Water quality isn’t something that the researchers can measure in a single step. “It’s not so cut and dried,” said Carey Pelc, lab tech in the Nutrient Lab. It’s very difficult to get a strong handle on all the factors that determine the characteristics of a body of water.
At two locations accessible by foot, lab tech Joe Miklas lowers a large, cylindrical tool into the water to measure temperature, salinity, pH and oxygen level. Paschal collects three jugs of water for testing in the lab. A little later, Paschal, Pelc, and lab tech/boat captain Sam Benson take samples from a speedboat hooked up with a pulley system to lower the measurement devices into the water.
From both land and boat, Paschal lowers a white Secchi disk (pronounced “sek-ee”) on a rope into the water, watching carefully until it’s no longer visible. The depth at which it disappears, the “Secchi depth,” measures how well light penetrates the water. This part of the project is relevant to growth of submerged aquatic vegetation (SAV). SAV serves as a natural water filter in the Bay, but it can’t grow without enough light. Depending on the species, SAV needs between 4 and 29 percent of the light available at the surface of the water to grow successfully. This may not sound like a lot, but it’s actually much more than land plants need – many understory shade plants can survive on just 0.5 to 2 percent of the light available at the roof of a forest’s canopy.

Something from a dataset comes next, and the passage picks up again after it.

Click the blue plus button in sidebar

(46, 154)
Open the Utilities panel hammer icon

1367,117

After collecting water samples and taking measurements in the field, the team analyzes the water for nitrogen, phosphorus, dissolved carbon and total sediment content in the lab using specialized filtering techniques for each test. They also use specialized methods to measure light that is absorbed by or bounces off particles in the water samples. The different effects of optical properties and nutrient content in water can be hard to tease out. According to Paschal, “They’re completely hand in hand.”
Pelc said that in the three years she’s been working on the project, years with more rainfall have shown stronger correlations between the local watershed and nutrient contents of the water. In those years, there is more runoff from agriculture operations and city storm water drainage. In drier years, there tends to be more consistency across sites.
Even if she doesn’t love encountering spider webs as she tromps through the woods (“That’s why I’m more of a chemist”), Paschal is excited to be part of such an important project. The team hopes to find correlations in their massive data set that will contribute to a predictive model of water quality in the Bay, which would support conservation efforts on a large scale. Her energy and enthusiasm are also contagious around the lab. “It’s going to be difficult to go back to life without you,” Miklas admits, when she returns to the University of Arkansas this fall.